A 2012 report by the bipartisan Congressional Budget Office (CBO) confirmed that a significant increase in the federal cigarette tax would raise substantial new revenue, even while reducing smoking. The CBO concluded that the cigarette tax increase "would lead to a net reduction in the primary deficit in every year through 2085" (the entire period studied by the CBO).
Attack: Cigarette tax increases are regressive and hurt poor people
The Facts: The tobacco companies have it backwards: it's the harms from smoking that are regressive. Lower-income communities suffer disproportionately from smoking-caused deaths, disease and costs. By prompting more lower-income smokers to quit or cut back, higher cigarette taxes will reduce those regressive harms and costs, directly helping lower-income smokers and also reducing smoking-caused costs and harms to their families. It is galling that tobacco companies claim to be concerned about lower-income people when they show no such concern for the deadly consequences of using their products. (For more: Cigarette Tax Increases Benefit Lower-Income Residents)
Attack: Tobacco tax increases will promote smuggling
The Facts: There is no evidence that a federal tobacco tax increase would prompt any increase in cigarette smuggling. Because a federal cigarette tax would raise cigarette prices by the same amount in each state, it would not increase the cigarette price differences between states that provide the primary incentive for interstate smuggling. The amount of cigarette smuggling across U.S. international borders is trivial and unlikely to increase given American smokers' strong preference for American-made cigarettes. Tobacco companies constantly exaggerate the extent of cigarette smuggling in their efforts to defeat higher tobacco taxes and other measures to reduce tobacco use. The answer to the cigarette smuggling problem is for low-tax states to increase their tobacco taxes and for states to improve law enforcement through tools such as high-tech tax stamps that track cigarettes from manufacture to sale. (For more: Increasing Federal Cigarette Taxes Will Not Create a Black Market in the United States)
The health and economic benefits of a federal tobacco tax increase were confirmed by the CBO's 2012 report. The CBO found that a 50-cent increase in the federal tobacco tax would raise substantial new revenue while prompting nearly 1.4 million adult smokers to quit by 2021, saving tens of thousands of lives and reducing health care costs, including for the Medicaid program.
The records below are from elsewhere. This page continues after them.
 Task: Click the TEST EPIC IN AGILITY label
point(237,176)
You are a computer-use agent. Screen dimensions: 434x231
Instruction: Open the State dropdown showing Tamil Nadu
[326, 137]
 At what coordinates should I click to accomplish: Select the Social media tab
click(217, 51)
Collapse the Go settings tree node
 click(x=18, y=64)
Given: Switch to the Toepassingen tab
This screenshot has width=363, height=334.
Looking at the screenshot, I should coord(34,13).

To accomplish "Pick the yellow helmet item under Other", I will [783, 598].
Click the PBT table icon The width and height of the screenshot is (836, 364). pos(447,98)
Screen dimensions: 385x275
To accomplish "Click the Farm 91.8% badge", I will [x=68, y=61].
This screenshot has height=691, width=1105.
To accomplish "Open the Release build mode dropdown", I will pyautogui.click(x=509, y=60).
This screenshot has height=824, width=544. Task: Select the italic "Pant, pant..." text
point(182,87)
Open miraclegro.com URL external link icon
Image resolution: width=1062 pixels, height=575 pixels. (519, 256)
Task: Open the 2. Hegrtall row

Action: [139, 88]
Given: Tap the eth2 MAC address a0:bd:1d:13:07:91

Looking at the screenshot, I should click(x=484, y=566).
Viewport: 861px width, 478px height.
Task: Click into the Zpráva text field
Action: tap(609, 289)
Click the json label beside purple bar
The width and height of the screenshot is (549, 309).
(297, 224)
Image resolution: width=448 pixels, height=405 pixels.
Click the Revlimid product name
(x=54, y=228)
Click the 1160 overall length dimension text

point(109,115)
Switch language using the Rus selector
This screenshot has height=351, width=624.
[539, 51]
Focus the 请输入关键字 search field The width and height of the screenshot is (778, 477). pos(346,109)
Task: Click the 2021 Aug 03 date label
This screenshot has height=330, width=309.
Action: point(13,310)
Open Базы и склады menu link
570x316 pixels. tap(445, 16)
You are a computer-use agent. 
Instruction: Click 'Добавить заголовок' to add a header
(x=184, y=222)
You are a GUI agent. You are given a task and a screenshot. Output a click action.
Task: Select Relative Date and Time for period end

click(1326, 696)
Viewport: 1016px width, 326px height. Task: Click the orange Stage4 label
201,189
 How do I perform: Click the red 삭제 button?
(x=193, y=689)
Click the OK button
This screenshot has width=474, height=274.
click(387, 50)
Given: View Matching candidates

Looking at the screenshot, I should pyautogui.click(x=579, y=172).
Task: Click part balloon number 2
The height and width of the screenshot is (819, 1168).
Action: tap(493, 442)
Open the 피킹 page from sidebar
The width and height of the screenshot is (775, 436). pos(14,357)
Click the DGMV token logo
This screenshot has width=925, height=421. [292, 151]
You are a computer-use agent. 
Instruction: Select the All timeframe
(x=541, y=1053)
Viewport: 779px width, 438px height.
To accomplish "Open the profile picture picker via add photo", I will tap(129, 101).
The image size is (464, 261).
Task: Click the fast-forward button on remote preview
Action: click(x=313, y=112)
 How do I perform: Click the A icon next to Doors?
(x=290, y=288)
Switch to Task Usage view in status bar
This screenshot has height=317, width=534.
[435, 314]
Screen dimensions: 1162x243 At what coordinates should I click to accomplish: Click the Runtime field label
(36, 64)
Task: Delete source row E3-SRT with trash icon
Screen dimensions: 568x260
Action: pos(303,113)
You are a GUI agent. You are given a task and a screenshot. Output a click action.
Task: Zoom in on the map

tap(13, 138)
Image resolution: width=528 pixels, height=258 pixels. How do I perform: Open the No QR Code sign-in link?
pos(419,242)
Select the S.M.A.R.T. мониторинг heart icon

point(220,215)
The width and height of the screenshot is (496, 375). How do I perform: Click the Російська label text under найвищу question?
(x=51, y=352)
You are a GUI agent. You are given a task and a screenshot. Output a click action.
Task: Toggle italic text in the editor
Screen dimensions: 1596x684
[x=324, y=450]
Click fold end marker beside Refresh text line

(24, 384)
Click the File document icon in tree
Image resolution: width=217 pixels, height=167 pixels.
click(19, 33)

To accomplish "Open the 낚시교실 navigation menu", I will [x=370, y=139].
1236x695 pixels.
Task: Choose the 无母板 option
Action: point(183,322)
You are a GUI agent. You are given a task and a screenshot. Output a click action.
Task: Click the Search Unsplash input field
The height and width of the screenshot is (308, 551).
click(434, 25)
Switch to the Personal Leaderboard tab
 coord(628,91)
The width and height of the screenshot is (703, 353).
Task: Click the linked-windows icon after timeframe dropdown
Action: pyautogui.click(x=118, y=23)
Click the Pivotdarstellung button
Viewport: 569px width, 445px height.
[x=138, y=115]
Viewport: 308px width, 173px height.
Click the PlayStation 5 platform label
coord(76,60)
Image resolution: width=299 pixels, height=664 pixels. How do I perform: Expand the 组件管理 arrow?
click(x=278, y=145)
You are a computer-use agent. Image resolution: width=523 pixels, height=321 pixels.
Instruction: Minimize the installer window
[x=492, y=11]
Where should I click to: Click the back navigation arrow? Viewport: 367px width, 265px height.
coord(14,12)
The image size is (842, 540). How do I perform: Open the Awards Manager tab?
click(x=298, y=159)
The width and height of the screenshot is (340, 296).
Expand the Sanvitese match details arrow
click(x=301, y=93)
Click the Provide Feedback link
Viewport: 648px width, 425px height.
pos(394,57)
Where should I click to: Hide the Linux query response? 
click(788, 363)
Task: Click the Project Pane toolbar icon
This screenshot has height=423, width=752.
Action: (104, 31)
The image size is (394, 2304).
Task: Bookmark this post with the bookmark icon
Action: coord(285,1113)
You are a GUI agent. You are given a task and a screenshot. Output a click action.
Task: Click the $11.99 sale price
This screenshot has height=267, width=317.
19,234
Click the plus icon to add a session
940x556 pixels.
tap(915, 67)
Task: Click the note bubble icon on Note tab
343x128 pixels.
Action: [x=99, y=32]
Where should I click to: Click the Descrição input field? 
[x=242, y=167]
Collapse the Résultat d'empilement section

Based on the CBO's statement that a $1 tax increase would roughly double those benefits, the Campaign for Tobacco-Free Kids estimates that a 94-cent cigarette tax increase would prompt 2.6 million adult smokers to quit and save 18,000 lives by 2021.
In addition to these gains from helping current smokers quit, the Campaign for Tobacco-Free Kids estimates that a 94-cent increase in the federal cigarette tax would:
Prevent 1.7 million kids from becoming addicted adult smokers
Prevent 626,000 premature deaths from these reductions in youth smoking alone
Save $42 billion in future health care costs from these reductions in youth smoking.
The evidence is clear: The proposed increase in federal tobacco taxes would be both a health win and an economic win for our nation.